Once we determine how many triangles there are, we must use the sine law to "write an equation that involves the two given lengths and the sines of their corresponding angles" (Pearson's Pre-Calculus 11, p. 475). Basically, we will be working with three fractions, of which after we will in what we know by using substitution, one will be entirely unknown, one will be half-known, and one will be entirely known. We need to start with the half-known and the entirely known, solve for the unknown angle in the half-known fraction, use the Triangle Sum Theorem to fill in the missing angle, and then solve for the missing side's length.

When we are writing out our sine law equations, we should put the unknown that we are solving for in the numerator position. We must also remember that when we are multiplying by an angle, 10(SIN5°) is not SIN50°, it is 10 SIN 5°.

If we know that the angle we are solving for is obtuse, after solving, we need to find its supplementary angle by subtracting our answer from 180°. The result will be our final answer.

Let's go through some examples...

If I was asked to find side b when I know that B = 30°, C = 80°, and c = 5cm, I would write out my equation like this: b / SIN 30° = 5 / SIN 80°. Then, using algebra to solve for b, I would multiply diagonally and divide vertically. So (SIN 30° ⋅ 5) / SIN 80°, which simplifies to 5 SIN 30° / SIN 80. 5 SIN 30° = 2.5; SIN 80° = 0.98. 2.5 / 0.98 = 2.54. This gives me my answer: b = 2.53cm.

In a problem where I need to find the measure of angle E when I know I know that side e = 8cm, d = 10cm, and D = 70°, I would start by writing out my equation: SIN E / 8 = SIN 70° / 10. I multiply diagonally and divide vertically: 8 (SIN 70°) / 10, which is 0.75. So we know that SIN E = 0.75; now, we need to find the measure of E. To do so, we calculate the inverse ratio to find the degrees: sin⁻¹ (0.75) = 48.59°. Let's say that we've been asked to find the degrees to the nearest tenth: our answer would be that E = 48.6°.

If I was asked to find angle J, which I know is obtuse, and I was told that j = 9cm, H = 50°, and h = 7cm, I would first create my equation: SIN J / 9 = SIN 50 / 7. Solving for SIN J, I would get the result 78.52°. But wait! 78.5° is not obtuse. So what gives? I need to find its supplementary. I subtract 78.5 from 180; the resulting answer, 101.5, is the solution. So J = 101.5°.
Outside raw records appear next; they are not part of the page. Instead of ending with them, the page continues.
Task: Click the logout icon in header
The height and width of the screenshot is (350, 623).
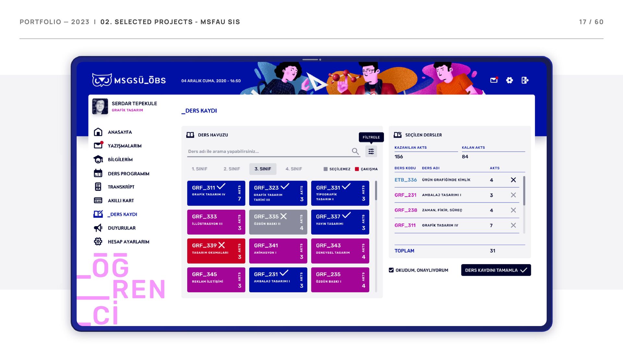Action: (525, 80)
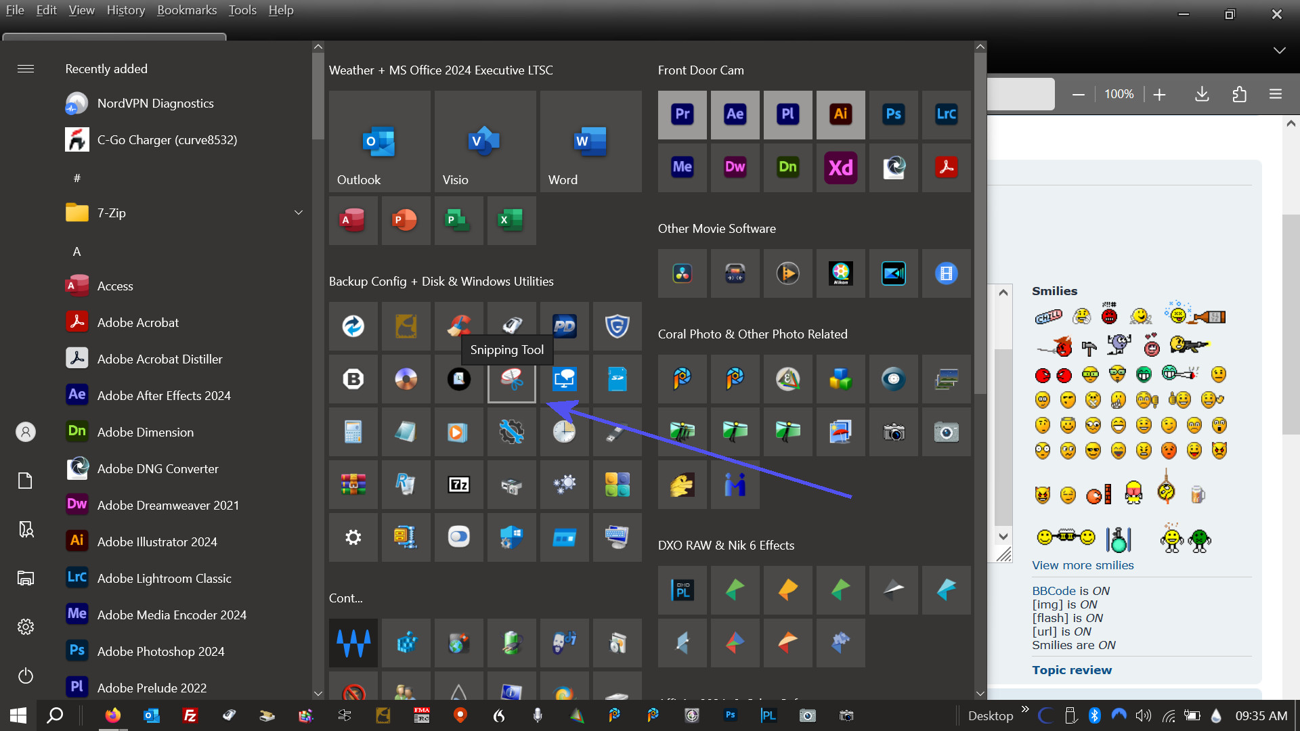The height and width of the screenshot is (731, 1300).
Task: Click the BBCode link
Action: pos(1053,591)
If given two sides and a non-enclosed angle, I can determine how many possible triangles could be constructed in the following way: I start by creating my equation in the same way as above based on the known information. For example, if I know that c = 10cm, a = 12 cm, and the angle of A = 20°, I will write SIN C / 10 = SIN 20° / 12. Using algebra, I can determine that C = 17°. Here's where the fun part comes in. Using the triangle sum theorem with my known angles (17° and 20°), I can say with certainty that the third angle is 143°. BUT - what if C is not actually acute? What if it's an obtuse angle? I'd better check to see whether that's a possibility. To find the supplementary of 17°, I subtract 17 from 180, which gives me 163. If I add that to our other known angle, 20°, I get 183°. Already I can see that this simply isn't possible! Every triangle has a total sum of 180°. So we can rule out the possibility of there being a second constructible triangle. If the supplementary of C plus the known angle had come to less than 180, there would be two possible triangles; if the angle of C was unsolvable (producing an error when trying to multiply the value by inverse sin), there would have been no possible triangles.